Applied behaviour analysis (ABA) is defined as the process of systematically applying interventions based upon the principles of learning theory to improve socially significant behaviours to a meaningful degree, and to demonstrate that the interventions employed are responsible for the improvement in behaviour.

ABA must be behavioural, behaviour itself must change, not just what the consumer says about the behaviour. It is not the goal of the behaviour scientists to get their consumers to stop complaining about behaviour problems, but rather to change the problem behaviour itself. In addition, behaviour must be objectively measured. A behaviour scientist cannot resort to the measurement of non-behavioural substitutes. (Obviously multidisciplinary work within behaviour and psychology may include, for example, analysis of cognition or demographics and exploration of the individual as well, where experimental standards are maintained.)
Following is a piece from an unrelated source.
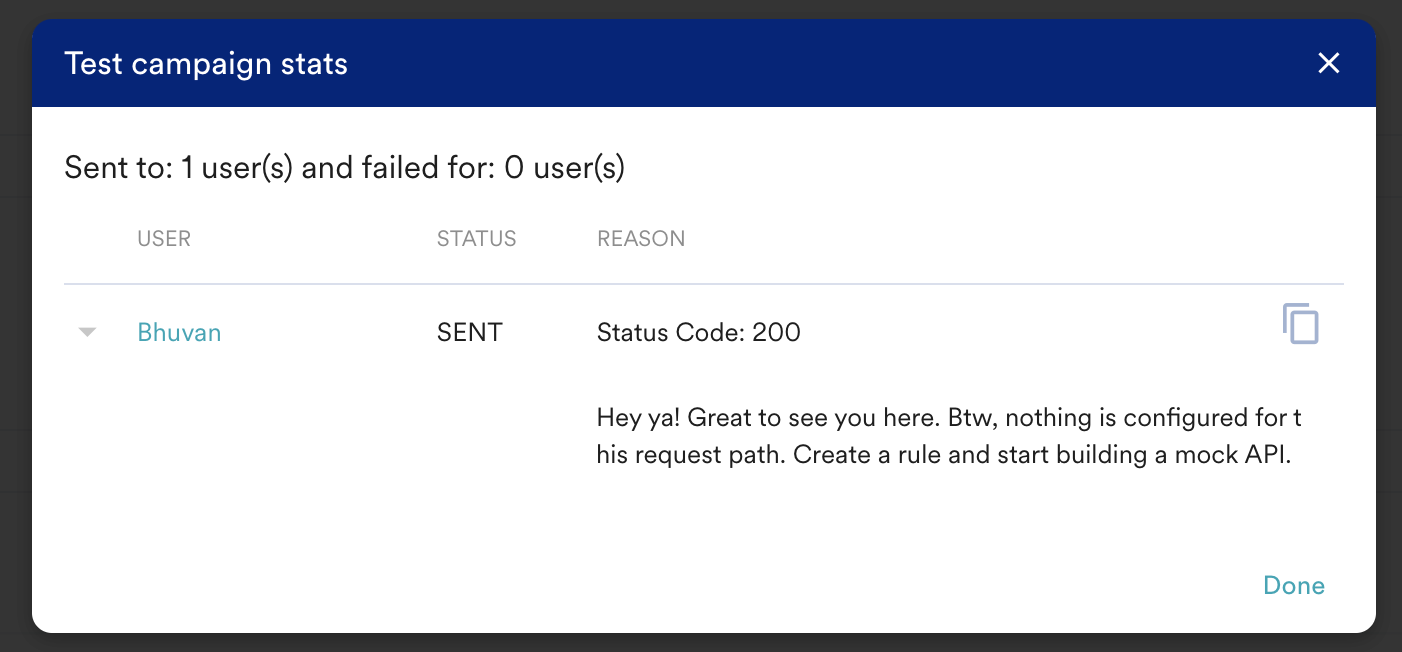Open the Bhuvan user link
This screenshot has width=1402, height=652.
(179, 333)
In the doing ABA, we have realized how important play skills are for children and especially children with autism. It is during play that children learn:

  • Appropriate behavior
  • Task completion
  • Imagination
  • Turn taking
  • Building relationships
  • Joint attention
  • Imitation
  • Appropriate language
  • Tolerance to a variety of ways to play with toys
  • Reciprocal interaction

ABA assessments:

  • Diagnostic Assessment: A diagnostic assessment provides information related to your child’s diagnosis and is completed by a psychologist.
  • Developmental Assessment:Norm-referenced developmental assessments provide information about how your child is developing in all areas compared to peers his or her own age. Developmental Assessments measure cognition, communication, motor, adaptive, and social skills.
  •  Domain Specific Assessment Specialized: assessments are available for each area of development. For example, a number of assessments exist for the sole purpose of assessing language development.
  •  Criterion-Referenced Assessments: Criterion-referenced assessments provide information about skills that in your child’s repertoire. Criterion-referenced assessments are not designed to diagnose or to measure delay but rather to determine what skills your child is able to perform as well as what skills your child should learn next.
  •  Other Assessments: Your child should also have other assessments completed as often as necessary.  These assessments include preference assessments, functional behavioural assessments, and skill probes. These measures should be regular components of your child’s educational program.